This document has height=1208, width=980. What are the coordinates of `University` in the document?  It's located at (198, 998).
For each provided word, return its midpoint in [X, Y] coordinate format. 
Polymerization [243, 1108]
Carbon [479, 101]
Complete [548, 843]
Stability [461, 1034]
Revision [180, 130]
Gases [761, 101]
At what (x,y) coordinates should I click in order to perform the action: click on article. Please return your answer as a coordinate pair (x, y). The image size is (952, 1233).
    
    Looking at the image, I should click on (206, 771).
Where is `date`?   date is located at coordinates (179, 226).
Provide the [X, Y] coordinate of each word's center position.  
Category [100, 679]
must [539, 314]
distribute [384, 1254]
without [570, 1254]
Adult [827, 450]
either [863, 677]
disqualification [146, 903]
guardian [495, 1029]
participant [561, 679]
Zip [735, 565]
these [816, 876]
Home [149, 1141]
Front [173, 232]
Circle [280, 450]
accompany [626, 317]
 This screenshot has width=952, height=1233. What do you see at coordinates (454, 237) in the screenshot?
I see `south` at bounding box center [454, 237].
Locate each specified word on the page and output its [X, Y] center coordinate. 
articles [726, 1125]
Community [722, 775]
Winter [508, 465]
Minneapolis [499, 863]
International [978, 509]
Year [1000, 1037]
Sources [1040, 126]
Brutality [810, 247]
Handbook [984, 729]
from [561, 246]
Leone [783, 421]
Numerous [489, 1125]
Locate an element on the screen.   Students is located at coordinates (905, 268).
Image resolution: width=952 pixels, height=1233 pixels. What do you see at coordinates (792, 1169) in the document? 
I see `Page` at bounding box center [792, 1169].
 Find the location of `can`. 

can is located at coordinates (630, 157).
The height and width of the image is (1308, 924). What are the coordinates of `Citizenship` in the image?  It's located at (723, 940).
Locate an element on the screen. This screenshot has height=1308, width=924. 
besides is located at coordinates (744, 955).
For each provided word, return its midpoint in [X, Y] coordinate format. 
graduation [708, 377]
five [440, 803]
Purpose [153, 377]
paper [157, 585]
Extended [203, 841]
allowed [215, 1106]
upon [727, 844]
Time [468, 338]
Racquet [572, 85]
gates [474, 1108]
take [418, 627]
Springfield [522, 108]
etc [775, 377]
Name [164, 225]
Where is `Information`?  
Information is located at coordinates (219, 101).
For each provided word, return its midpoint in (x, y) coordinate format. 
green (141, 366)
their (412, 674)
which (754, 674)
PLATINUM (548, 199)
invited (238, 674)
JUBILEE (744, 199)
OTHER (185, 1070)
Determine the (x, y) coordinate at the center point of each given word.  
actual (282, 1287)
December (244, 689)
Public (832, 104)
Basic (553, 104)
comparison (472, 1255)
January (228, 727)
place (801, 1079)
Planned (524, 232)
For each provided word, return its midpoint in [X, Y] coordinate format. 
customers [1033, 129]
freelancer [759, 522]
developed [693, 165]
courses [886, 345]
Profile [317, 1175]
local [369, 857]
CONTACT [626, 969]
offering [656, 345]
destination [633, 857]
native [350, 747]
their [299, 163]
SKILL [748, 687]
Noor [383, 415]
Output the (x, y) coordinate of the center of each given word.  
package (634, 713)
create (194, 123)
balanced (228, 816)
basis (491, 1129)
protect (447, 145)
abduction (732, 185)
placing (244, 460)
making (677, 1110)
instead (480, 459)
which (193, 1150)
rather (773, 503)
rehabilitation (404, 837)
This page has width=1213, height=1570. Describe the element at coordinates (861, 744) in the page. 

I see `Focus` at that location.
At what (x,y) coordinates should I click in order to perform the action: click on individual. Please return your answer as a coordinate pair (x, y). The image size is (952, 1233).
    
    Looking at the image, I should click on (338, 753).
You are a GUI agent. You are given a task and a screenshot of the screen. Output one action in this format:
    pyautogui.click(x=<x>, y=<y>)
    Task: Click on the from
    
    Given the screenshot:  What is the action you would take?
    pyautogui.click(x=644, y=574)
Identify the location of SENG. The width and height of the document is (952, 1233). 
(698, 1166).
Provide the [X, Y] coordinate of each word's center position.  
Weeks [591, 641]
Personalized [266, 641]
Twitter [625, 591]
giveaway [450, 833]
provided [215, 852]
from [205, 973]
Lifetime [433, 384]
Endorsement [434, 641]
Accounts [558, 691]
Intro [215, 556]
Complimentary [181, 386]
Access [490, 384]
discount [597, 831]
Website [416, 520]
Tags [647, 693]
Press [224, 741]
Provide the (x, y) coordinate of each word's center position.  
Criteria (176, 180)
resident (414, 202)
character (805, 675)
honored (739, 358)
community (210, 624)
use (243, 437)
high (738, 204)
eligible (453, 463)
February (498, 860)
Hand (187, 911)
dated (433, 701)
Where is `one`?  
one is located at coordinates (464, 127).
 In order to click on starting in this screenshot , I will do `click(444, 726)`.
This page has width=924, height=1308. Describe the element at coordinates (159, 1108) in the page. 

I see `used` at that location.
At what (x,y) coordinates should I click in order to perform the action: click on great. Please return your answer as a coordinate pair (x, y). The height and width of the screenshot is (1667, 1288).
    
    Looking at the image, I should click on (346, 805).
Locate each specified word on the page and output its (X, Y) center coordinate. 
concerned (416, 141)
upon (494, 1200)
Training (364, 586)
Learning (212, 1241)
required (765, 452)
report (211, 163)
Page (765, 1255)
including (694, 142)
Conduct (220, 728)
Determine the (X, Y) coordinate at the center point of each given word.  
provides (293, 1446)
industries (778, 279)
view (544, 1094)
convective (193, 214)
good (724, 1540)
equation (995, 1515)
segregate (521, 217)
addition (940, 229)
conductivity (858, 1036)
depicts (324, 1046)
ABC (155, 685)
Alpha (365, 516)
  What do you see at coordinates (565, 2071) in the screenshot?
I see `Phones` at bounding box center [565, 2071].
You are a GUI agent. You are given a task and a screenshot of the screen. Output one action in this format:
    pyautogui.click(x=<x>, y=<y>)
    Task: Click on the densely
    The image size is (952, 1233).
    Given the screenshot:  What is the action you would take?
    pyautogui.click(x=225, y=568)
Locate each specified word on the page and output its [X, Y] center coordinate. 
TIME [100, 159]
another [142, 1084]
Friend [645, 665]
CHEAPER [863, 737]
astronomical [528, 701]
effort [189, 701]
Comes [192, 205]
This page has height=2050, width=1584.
____________________
--- Task to carry out ---
Put all the rows into a numbered list and leave out the blank lines.

--- Response to the exercise ---
1. This document has height=1208, width=980. What are the coordinates of `University` in the document?  It's located at (198, 998).
2. For each provided word, return its midpoint in [X, Y] coordinate format. 
3. Polymerization [243, 1108]
4. Carbon [479, 101]
5. Complete [548, 843]
6. Stability [461, 1034]
7. Revision [180, 130]
8. Gases [761, 101]
9. At what (x,y) coordinates should I click in order to perform the action: click on article. Please return your answer as a coordinate pair (x, y). The image size is (952, 1233).
10.     Looking at the image, I should click on (206, 771).
11. Where is `date`?   date is located at coordinates (179, 226).
12. Provide the [X, Y] coordinate of each word's center position.  
13. Category [100, 679]
14. must [539, 314]
15. distribute [384, 1254]
16. without [570, 1254]
17. Adult [827, 450]
18. either [863, 677]
19. disqualification [146, 903]
20. guardian [495, 1029]
21. participant [561, 679]
22. Zip [735, 565]
23. these [816, 876]
24. Home [149, 1141]
25. Front [173, 232]
26. Circle [280, 450]
27. accompany [626, 317]
28.  This screenshot has width=952, height=1233. What do you see at coordinates (454, 237) in the screenshot?
29. I see `south` at bounding box center [454, 237].
30. Locate each specified word on the page and output its [X, Y] center coordinate. 
31. articles [726, 1125]
32. Community [722, 775]
33. Winter [508, 465]
34. Minneapolis [499, 863]
35. International [978, 509]
36. Year [1000, 1037]
37. Sources [1040, 126]
38. Brutality [810, 247]
39. Handbook [984, 729]
40. from [561, 246]
41. Leone [783, 421]
42. Numerous [489, 1125]
43. Locate an element on the screen.   Students is located at coordinates (905, 268).
44. Image resolution: width=952 pixels, height=1233 pixels. What do you see at coordinates (792, 1169) in the document? 
45. I see `Page` at bounding box center [792, 1169].
46.  Find the location of `can`. 
47. can is located at coordinates (630, 157).
48. The height and width of the image is (1308, 924). What are the coordinates of `Citizenship` in the image?  It's located at (723, 940).
49. Locate an element on the screen. This screenshot has height=1308, width=924. 
50. besides is located at coordinates (744, 955).
51. For each provided word, return its midpoint in [X, Y] coordinate format. 
52. graduation [708, 377]
53. five [440, 803]
54. Purpose [153, 377]
55. paper [157, 585]
56. Extended [203, 841]
57. allowed [215, 1106]
58. upon [727, 844]
59. Time [468, 338]
60. Racquet [572, 85]
61. gates [474, 1108]
62. take [418, 627]
63. Springfield [522, 108]
64. etc [775, 377]
65. Name [164, 225]
66. Where is `Information`?  
67. Information is located at coordinates (219, 101).
68. For each provided word, return its midpoint in (x, y) coordinate format. 
69. green (141, 366)
70. their (412, 674)
71. which (754, 674)
72. PLATINUM (548, 199)
73. invited (238, 674)
74. JUBILEE (744, 199)
75. OTHER (185, 1070)
76. Determine the (x, y) coordinate at the center point of each given word.  
77. actual (282, 1287)
78. December (244, 689)
79. Public (832, 104)
80. Basic (553, 104)
81. comparison (472, 1255)
82. January (228, 727)
83. place (801, 1079)
84. Planned (524, 232)
85. For each provided word, return its midpoint in [X, Y] coordinate format. 
86. customers [1033, 129]
87. freelancer [759, 522]
88. developed [693, 165]
89. courses [886, 345]
90. Profile [317, 1175]
91. local [369, 857]
92. CONTACT [626, 969]
93. offering [656, 345]
94. destination [633, 857]
95. native [350, 747]
96. their [299, 163]
97. SKILL [748, 687]
98. Noor [383, 415]
99. Output the (x, y) coordinate of the center of each given word.  
100. package (634, 713)
101. create (194, 123)
102. balanced (228, 816)
103. basis (491, 1129)
104. protect (447, 145)
105. abduction (732, 185)
106. placing (244, 460)
107. making (677, 1110)
108. instead (480, 459)
109. which (193, 1150)
110. rather (773, 503)
111. rehabilitation (404, 837)
112. This page has width=1213, height=1570. Describe the element at coordinates (861, 744) in the page. 
113. I see `Focus` at that location.
114. At what (x,y) coordinates should I click in order to perform the action: click on individual. Please return your answer as a coordinate pair (x, y). The image size is (952, 1233).
115.     Looking at the image, I should click on (338, 753).
116. You are a GUI agent. You are given a task and a screenshot of the screen. Output one action in this format:
117.     pyautogui.click(x=<x>, y=<y>)
118.     Task: Click on the from
119.     Given the screenshot:  What is the action you would take?
120.     pyautogui.click(x=644, y=574)
121. Identify the location of SENG. The width and height of the document is (952, 1233). 
122. (698, 1166).
123. Provide the [X, Y] coordinate of each word's center position.  
124. Weeks [591, 641]
125. Personalized [266, 641]
126. Twitter [625, 591]
127. giveaway [450, 833]
128. provided [215, 852]
129. from [205, 973]
130. Lifetime [433, 384]
131. Endorsement [434, 641]
132. Accounts [558, 691]
133. Intro [215, 556]
134. Complimentary [181, 386]
135. Access [490, 384]
136. discount [597, 831]
137. Website [416, 520]
138. Tags [647, 693]
139. Press [224, 741]
140. Provide the (x, y) coordinate of each word's center position.  
141. Criteria (176, 180)
142. resident (414, 202)
143. character (805, 675)
144. honored (739, 358)
145. community (210, 624)
146. use (243, 437)
147. high (738, 204)
148. eligible (453, 463)
149. February (498, 860)
150. Hand (187, 911)
151. dated (433, 701)
152. Where is `one`?  
153. one is located at coordinates (464, 127).
154.  In order to click on starting in this screenshot , I will do `click(444, 726)`.
155. This page has width=924, height=1308. Describe the element at coordinates (159, 1108) in the page. 
156. I see `used` at that location.
157. At what (x,y) coordinates should I click in order to perform the action: click on great. Please return your answer as a coordinate pair (x, y). The height and width of the screenshot is (1667, 1288).
158.     Looking at the image, I should click on (346, 805).
159. Locate each specified word on the page and output its (X, Y) center coordinate. 
160. concerned (416, 141)
161. upon (494, 1200)
162. Training (364, 586)
163. Learning (212, 1241)
164. required (765, 452)
165. report (211, 163)
166. Page (765, 1255)
167. including (694, 142)
168. Conduct (220, 728)
169. Determine the (X, Y) coordinate at the center point of each given word.  
170. provides (293, 1446)
171. industries (778, 279)
172. view (544, 1094)
173. convective (193, 214)
174. good (724, 1540)
175. equation (995, 1515)
176. segregate (521, 217)
177. addition (940, 229)
178. conductivity (858, 1036)
179. depicts (324, 1046)
180. ABC (155, 685)
181. Alpha (365, 516)
182.   What do you see at coordinates (565, 2071) in the screenshot?
183. I see `Phones` at bounding box center [565, 2071].
184. You are a GUI agent. You are given a task and a screenshot of the screen. Output one action in this format:
185.     pyautogui.click(x=<x>, y=<y>)
186.     Task: Click on the densely
187.     The image size is (952, 1233).
188.     Given the screenshot:  What is the action you would take?
189.     pyautogui.click(x=225, y=568)
190. Locate each specified word on the page and output its [X, Y] center coordinate. 
191. TIME [100, 159]
192. another [142, 1084]
193. Friend [645, 665]
194. CHEAPER [863, 737]
195. astronomical [528, 701]
196. effort [189, 701]
197. Comes [192, 205]
198. This page has height=2050, width=1584.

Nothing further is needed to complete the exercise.